“Tinha alguma dificuldade, mesmo fazendo um esforço, em perceber o porquê”
O conselheiro de Estado Luís Marques Mendes declarou esta quinta-feira em tribunal o seu desconhecimento sobre favorecimentos do ex-ministro da Economia Manuel Pinho aos interesses do Banco Espírito Santo (BES), num depoimento no julgamento do Caso EDP.
Ouvido como testemunha na sessão no Juízo Central Criminal de Lisboa, o comentador abordou a sua passagem por uma empresa de energias renováveis, sobretudo biomassa, no período em que Manuel Pinho exerceu funções no Governo de José Sócrates.
Criticou o privilégio que disse ter sido dado a outras energias, como a eólica ou fotovoltaica, mas negou ter conhecimento de que o ex-ministro tivesse favorecido a empresa concorrente Fomentinvest, que operava também no setor energético e da qual o BES era acionista.
“Não tenho nenhum dado sobre favorecimento e nem nunca senti que houvesse intenção de [Manuel Pinho] favorecer essa empresa [Fomentinvest]”, alegou o antigo presidente do PSD, acrescentando: “Nunca senti nenhuma intervenção de favorecer este ou aquele. As nossas conversas eram em termos gerais, não sobre a, b ou c”.
Marques Mendes salientou também que nunca teve qualquer ligação aos projetos PIN (Potencial Interesse Nacional) - que integram a acusação do Ministério Público (MP) a Manuel Pinho -, embora tenha partilhado uma leitura crítica desse mecanismo.
“Primeiro, porque pressupõe uma atitude discriminatória; segundo, porque acho que é uma solução incomum para resolver um problema, atacando as consequências, mas nunca as causas; finalmente, porque dou valor à perceção pública.
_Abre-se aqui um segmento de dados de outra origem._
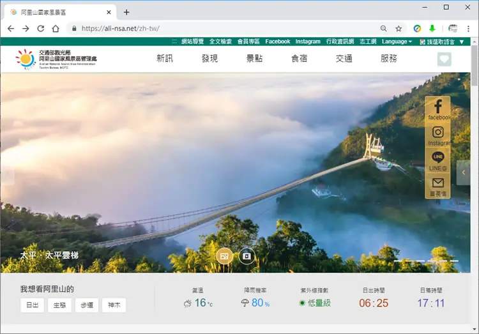Image resolution: width=479 pixels, height=334 pixels.
Task: Open the Google translate language selector
Action: coord(442,42)
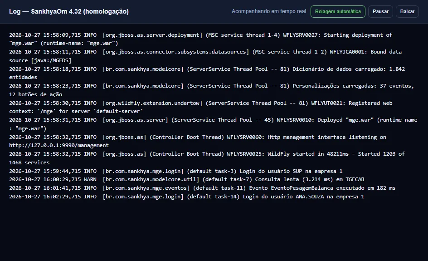428x261 pixels.
Task: Click the Acompanhando em tempo real status
Action: tap(269, 11)
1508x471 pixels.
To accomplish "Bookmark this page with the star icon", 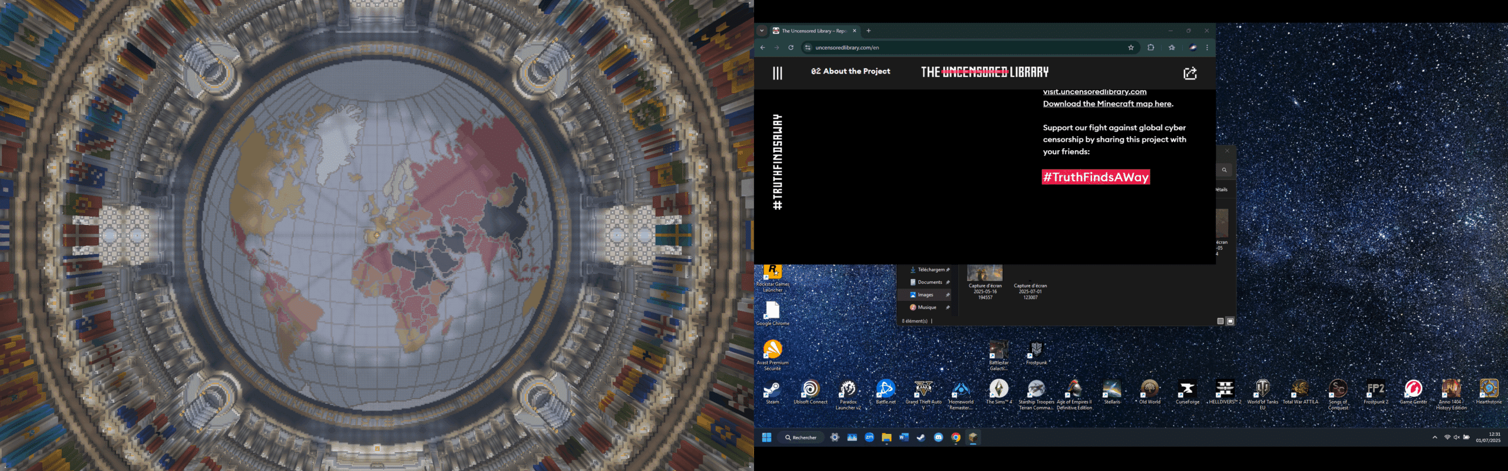I will 1130,48.
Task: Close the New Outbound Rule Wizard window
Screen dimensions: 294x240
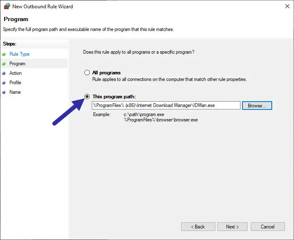Action: point(286,7)
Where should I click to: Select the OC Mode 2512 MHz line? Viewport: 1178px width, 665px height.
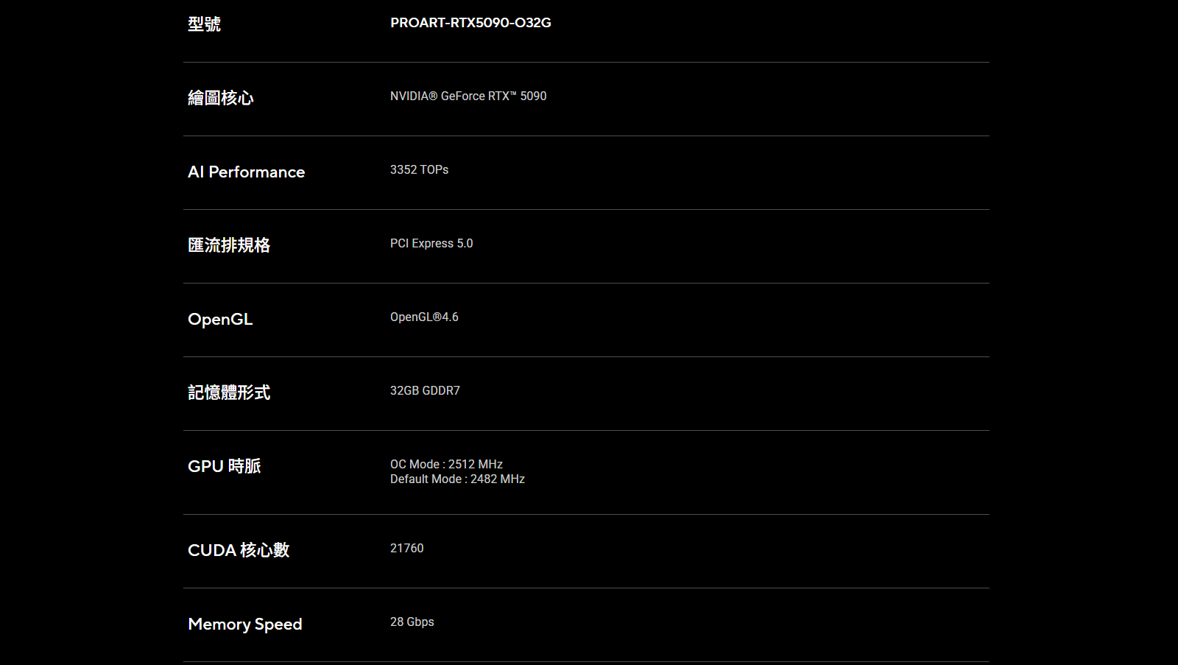(x=446, y=464)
Pode dar uma ideia injusta de que há aqui algum favorecimento e isso não me parece bom”, resumiu, num depoimento que durou cerca de 30 minutos.
Questionado pelo coletivo de juízes se poderia haver uma distorção da concorrência, admitiu essa possibilidade, mas realçou não ter conhecimento de casos dessa natureza.
Em declarações aos jornalistas à saída do tribunal, Marques Mendes assumiu ter ficado “um bocadinho surpreendido” por ter sido chamado a depor no julgamento deste processo.
“Tinha alguma dificuldade, mesmo fazendo um esforço, em perceber o porquê. O tribunal queria saber se eu conhecia casos de favorecimento, digamos assim, nesta matéria... E, portanto, foi uma inquirição curtíssima, porque, de facto, o que eu conheço é praticamente nada nesta matéria”, disse, concluindo: “Não sei se houve ou se não houve [favorecimento]. É por isso que tenho alguma dificuldade em compreender que seja chamado”.
Também o advogado e antigo dirigente socialista António Vitorino foi ouvido esta manhã em tribunal. Depois de já ter testemunhado em novembro, Vitorino foi chamado novamente para prestar mais esclarecimentos sobre o parecer jurídico realizado em 2006 para o Ministério da Economia relativamente à reversão da decisão da Autoridade da Concorrência sobre a compra da Autoestradas do Atlântico pela Brisa.
A ação de Manuel Pinho neste dossier é vista pelo MP como uma das áreas em que o ex-governante teria alegadamente favorecido os interesses do BES, uma vez que a Brisa era tida como um dos maiores devedores do banco liderado por Ricardo Salgado.
A audição durou apenas alguns minutos, uma vez que Vitorino não tinha mais dados ou informações novos a acrescentar ao primeiro depoimento.
Manuel Pinho, em prisão domiciliária desde dezembro de 2021, é acusado de corrupção passiva para ato ilícito, corrupção passiva, branqueamento e fraude fiscal.
A sua mulher, Alexandra Pinho, está a ser julgada por branqueamento e fraude fiscal - em coautoria material com o marido -, enquanto o ex-presidente do BES, Ricardo Salgado, responde por corrupção ativa para ato ilícito, corrupção ativa e branqueamento de capitais.